Yingzhong Tian, Heru Suwoyo, Wenbin Wang, Dziki Mbemba, Long Li, An AEKF-SLAM Algorithm with Recursive Noise Statistic Based on MLE and EM, Journal of Intelligent & Robotic Systems (2020) 97:339–355, DOI: 10.1007/s10846-019-01044-8.
Extended Kalman Filter (EKF) has been popularly utilized for solving Simultaneous Localization and Mapping (SLAM)
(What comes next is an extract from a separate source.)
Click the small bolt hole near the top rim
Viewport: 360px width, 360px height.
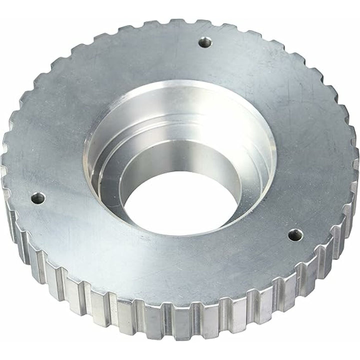point(204,43)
problem. Essentially, it requires the accurate system model and known noise statistic. Nevertheless, this condition can
be satisfied in simulation case. Hence, EKF has to be enhanced when it is applied in the real-application. Mainly, this
improvement is known as adaptive-based approach. In many different cases, it is indicated by some manners of estimating
for either part or full noise statistic. This paper present a proposed method based on the adaptive-based solution used for
improving classical EKF namely An Adaptive Extended Kalman Filter. Initially, the classical EKF was improved based on
Maximum Likelihood Estimation (MLE) and Expectation-Maximization (EM) Creation. It aims to equips the conventional
EKF with ability of approximating noise statistic and its covariance matrices recursively. Moreover, EKF was modified and
improved to tune the estimated values given by MLE and EM creation. Besides that, the recursive noise statistic estimators
were also estimated based on the unbiased estimation. Although it results high quality solution but it is followed with some
risks of non-positive definite matrices of the process and measurement noise statistic covariances. Thus, an addition of
Innovation Covariance Estimation (ICE) was also utilized to depress this possibilities. The proposed method is applied for
solving SLAM problem of autonomous wheeled mobile robot. Henceforth, it is termed as AEKF-SLAM Algorithm. In order
to validate the effectiveness of proposed method, some different SLAM-Based algorithm were compared and analyzed.
The different simulation has been showing that the proposed method has better stability and accuracy compared to the
conventional filter in term of Root Mean Square Error (RMSE) of Estimated Map Coordinate (EMC) and Estimated Path
Coordinate (EPC).